On September 3, 1888, Field delivered the final Circuit Court opinion. He ruled that the will was a forgery. Sarah Althea Hill suddenly stood up, screamed obscenities at the judge, and fumbled in her handbag for her revolver. When Marshal John Franks and others attempted to escort her from the courtroom, attorney Terry rose to defend his wife and drew his Bowie knife. He hit Franks, knocking out a tooth, and the marshals drew their handguns. Spectators subdued Terry and led him out of the courtroom, where he pulled his Bowie knife and threatened all around him.
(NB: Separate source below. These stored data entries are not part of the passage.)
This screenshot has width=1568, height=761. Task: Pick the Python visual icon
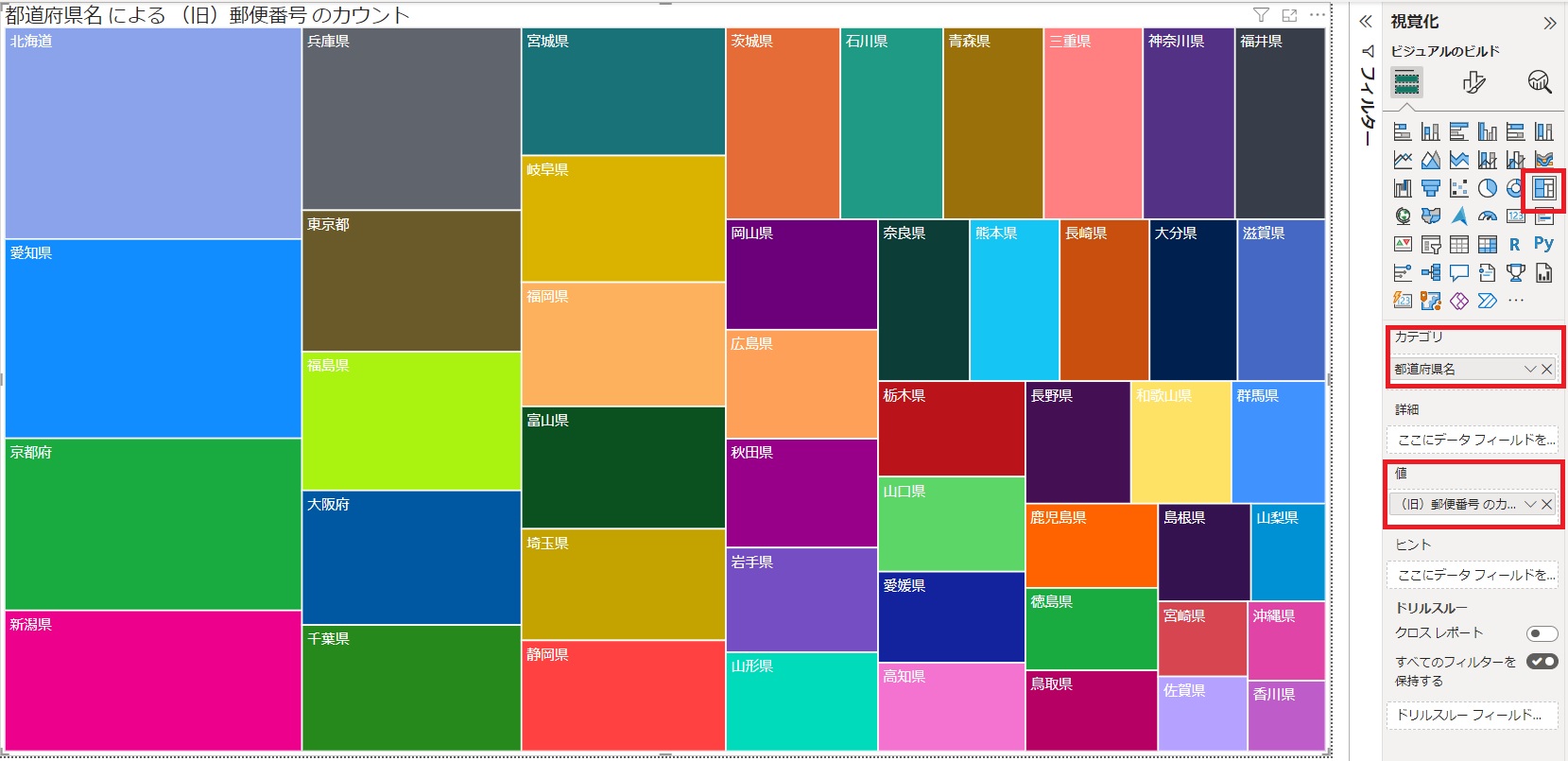[1543, 244]
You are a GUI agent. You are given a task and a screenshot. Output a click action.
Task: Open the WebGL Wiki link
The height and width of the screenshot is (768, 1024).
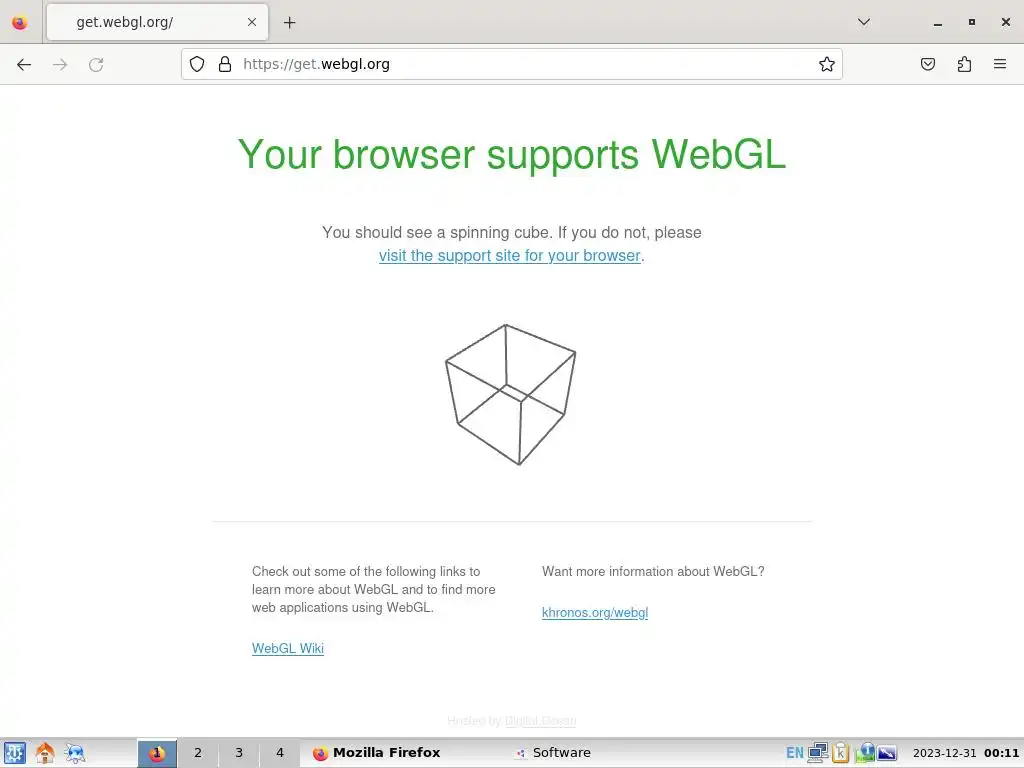(x=288, y=648)
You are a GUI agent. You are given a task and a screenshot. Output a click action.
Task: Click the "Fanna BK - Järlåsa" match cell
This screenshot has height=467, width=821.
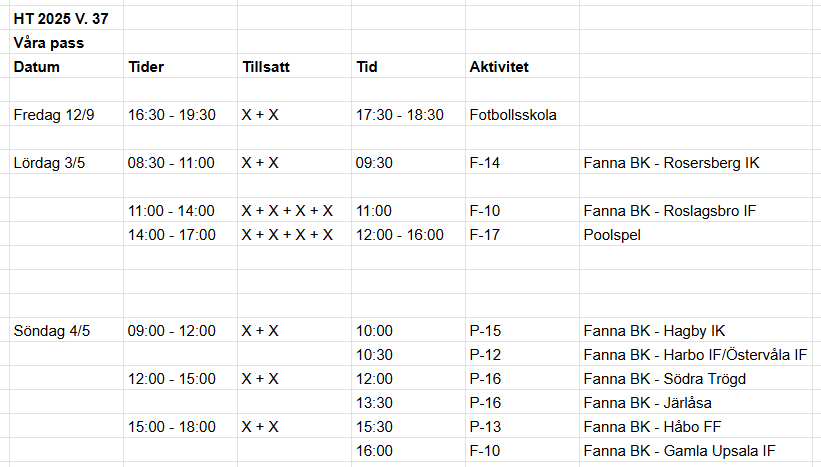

David Neagle was among the Marshals present and put his pistol in Terry's face. Both Terrys were subdued and placed under arrest. Justice Field had them returned to the courtroom and sentenced both to jail for contempt of court. David Terry got six months in jail, and Sarah Terry got one month.

While being transported to jail and while serving their sentences, Terry and his wife repeatedly threatened Judge Field. The Terrys suffered several more setbacks. Both David and Althea were indicted by a federal grand jury on criminal charges arising out of their behavior in the courtroom before Justice Field. In May 1889, the U.S. Supreme Court refused to review the order that invalidated Althea Terry's marriage contract with Senator Sharon. Then, in July, with only one of the four judges who had earlier ruled in their favor, the California Supreme Court reversed itself. It ruled that because Althea Terry and Sharon had kept their alleged marriage a secret, they were never legally married. While in jail or shortly afterward, pregnant Althea suffered a miscarriage.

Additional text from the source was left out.